# Basic SQL Queries with Postgres

For this notebook series, I'll be using exercises from <a href='https://www.pgexercises.com'>pgexercises.com</a>, using data from a hypothetical country club with information on facility usage. You can download the dataset <a href='https://www.pgexercises.com/dbfiles/clubdata.sql'>here</a>. The 3 tables in the dataset have the following format:

    CREATE TABLE cd.members
    (
       memid integer NOT NULL, 
       surname character varying(200) NOT NULL, 
       firstname character varying(200) NOT NULL, 
       address character varying(300) NOT NULL, 
       zipcode integer NOT NULL, 
       telephone character varying(20) NOT NULL, 
       recommendedby integer,
       joindate timestamp not null,
       CONSTRAINT members_pk PRIMARY KEY (memid),
       CONSTRAINT fk_members_recommendedby FOREIGN KEY (recommendedby)
       REFERENCES cd.members(memid) ON DELETE SET NULL
    );
    
    CREATE TABLE cd.facilities
    (
       facid integer NOT NULL, 
       name character varying(100) NOT NULL, 
       membercost numeric NOT NULL, 
       guestcost numeric NOT NULL, 
       initialoutlay numeric NOT NULL, 
       monthlymaintenance numeric NOT NULL, 
       CONSTRAINT facilities_pk PRIMARY KEY (facid)
    );
    
    CREATE TABLE cd.bookings
    (
       bookid integer NOT NULL, 
       facid integer NOT NULL, 
       memid integer NOT NULL, 
       starttime timestamp NOT NULL,
       slots integer NOT NULL,
       CONSTRAINT bookings_pk PRIMARY KEY (bookid),
       CONSTRAINT fk_bookings_facid FOREIGN KEY (facid) REFERENCES cd.facilities(facid),
       CONSTRAINT fk_bookings_memid FOREIGN KEY (memid) REFERENCES cd.members(memid)
    );

First, we need to load up the dataset into postgres

In [None]:
psql - U postgres -f clubdata.sql -d postgres -x -q

I'm going to create a new user for this project, using the command line from the postgres superuser.

In [None]:
psql -U postgres

then I created a new user james for the project:

In [None]:
CREATE ROLE james WITH LOGIN PASSWORD 'fakepassword';

granting privileges on our new table:

In [None]:
GRANT ALL PRIVILEGES ON exercises TO james;

Now it's time to dig in with python's psycopg2 interface.

First I boot up all the db and set my helper functions.

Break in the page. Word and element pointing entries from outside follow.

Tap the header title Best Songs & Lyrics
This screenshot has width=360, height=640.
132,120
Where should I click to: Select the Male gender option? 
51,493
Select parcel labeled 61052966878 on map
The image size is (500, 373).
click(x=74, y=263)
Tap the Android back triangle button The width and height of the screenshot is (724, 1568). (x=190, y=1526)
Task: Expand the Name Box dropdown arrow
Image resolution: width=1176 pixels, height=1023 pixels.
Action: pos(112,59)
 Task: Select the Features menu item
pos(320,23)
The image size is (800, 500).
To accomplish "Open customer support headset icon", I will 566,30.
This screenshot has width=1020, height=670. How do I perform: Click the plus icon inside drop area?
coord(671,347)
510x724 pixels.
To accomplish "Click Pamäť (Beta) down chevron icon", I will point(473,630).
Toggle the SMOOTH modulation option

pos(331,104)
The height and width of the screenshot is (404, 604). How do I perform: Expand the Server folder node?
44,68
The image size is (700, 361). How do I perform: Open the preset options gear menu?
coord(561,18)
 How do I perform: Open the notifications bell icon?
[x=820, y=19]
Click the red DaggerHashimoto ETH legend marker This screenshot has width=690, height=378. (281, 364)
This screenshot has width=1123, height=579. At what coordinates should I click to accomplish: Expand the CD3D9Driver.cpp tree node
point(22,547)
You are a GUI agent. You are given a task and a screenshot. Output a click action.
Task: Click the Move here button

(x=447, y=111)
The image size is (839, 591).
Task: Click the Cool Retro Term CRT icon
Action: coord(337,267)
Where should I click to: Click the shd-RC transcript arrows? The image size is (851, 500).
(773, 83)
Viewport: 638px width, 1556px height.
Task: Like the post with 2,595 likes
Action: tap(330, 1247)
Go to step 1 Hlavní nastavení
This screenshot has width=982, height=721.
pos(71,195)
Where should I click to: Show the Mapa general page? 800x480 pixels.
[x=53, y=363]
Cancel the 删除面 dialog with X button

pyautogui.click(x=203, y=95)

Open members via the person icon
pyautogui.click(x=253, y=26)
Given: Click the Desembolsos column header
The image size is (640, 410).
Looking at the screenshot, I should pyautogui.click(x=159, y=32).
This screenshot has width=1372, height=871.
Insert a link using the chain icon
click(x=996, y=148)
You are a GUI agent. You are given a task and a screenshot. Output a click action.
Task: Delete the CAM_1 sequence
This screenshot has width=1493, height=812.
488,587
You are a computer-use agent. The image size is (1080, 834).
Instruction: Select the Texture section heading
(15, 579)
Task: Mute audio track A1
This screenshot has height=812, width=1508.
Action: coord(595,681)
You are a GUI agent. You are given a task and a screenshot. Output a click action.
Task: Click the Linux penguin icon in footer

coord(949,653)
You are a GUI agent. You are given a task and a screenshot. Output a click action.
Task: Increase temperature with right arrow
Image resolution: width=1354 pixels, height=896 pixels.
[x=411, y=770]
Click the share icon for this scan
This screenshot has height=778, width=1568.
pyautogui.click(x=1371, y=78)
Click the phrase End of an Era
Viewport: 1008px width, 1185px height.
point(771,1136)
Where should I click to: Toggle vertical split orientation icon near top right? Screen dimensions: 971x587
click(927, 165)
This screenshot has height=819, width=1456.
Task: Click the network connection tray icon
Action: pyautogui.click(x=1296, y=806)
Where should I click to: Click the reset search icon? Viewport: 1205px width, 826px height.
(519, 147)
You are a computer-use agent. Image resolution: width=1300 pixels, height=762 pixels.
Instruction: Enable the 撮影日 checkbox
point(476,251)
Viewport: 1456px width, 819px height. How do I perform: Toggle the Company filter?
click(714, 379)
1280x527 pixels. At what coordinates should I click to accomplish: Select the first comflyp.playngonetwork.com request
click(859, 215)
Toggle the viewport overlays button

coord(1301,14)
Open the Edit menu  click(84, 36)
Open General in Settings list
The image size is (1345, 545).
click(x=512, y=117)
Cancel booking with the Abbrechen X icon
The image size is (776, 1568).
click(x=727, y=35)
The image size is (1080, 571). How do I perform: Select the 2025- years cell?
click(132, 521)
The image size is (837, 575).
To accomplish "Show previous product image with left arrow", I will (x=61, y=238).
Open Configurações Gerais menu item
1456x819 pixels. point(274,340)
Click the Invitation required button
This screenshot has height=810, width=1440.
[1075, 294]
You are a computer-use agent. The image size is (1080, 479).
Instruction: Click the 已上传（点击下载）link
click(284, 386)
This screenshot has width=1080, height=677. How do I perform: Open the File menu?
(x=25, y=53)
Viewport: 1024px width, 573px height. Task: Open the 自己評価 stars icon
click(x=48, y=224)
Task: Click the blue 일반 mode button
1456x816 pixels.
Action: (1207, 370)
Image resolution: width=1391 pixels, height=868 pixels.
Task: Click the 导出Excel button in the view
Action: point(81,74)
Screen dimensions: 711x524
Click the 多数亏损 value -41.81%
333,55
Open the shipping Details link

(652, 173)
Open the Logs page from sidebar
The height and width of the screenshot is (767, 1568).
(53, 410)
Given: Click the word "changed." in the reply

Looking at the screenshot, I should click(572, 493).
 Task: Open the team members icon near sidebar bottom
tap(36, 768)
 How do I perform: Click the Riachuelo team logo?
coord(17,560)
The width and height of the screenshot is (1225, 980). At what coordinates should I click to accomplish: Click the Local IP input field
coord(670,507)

I'm displaying them here for reference, but since I resuse them in all the notebooks of the series, I have this written in a separate pgexercises.py file, and load it up into the cell in the first magic. 

In [132]:
# %load pgexercises.py
#import postgres interface for python
import psycopg2
import os
import json
import pandas as pd
from IPython.display import display

#keeping output from each cell a little smaller for easy scrolling.
pd.set_option('display.max_rows',14)

with open('config.json') as f:
    conf = json.load(f) 

postgres_string = "dbname='{database}' user='{user}' host='{host}' password='{passw}'".format(**conf)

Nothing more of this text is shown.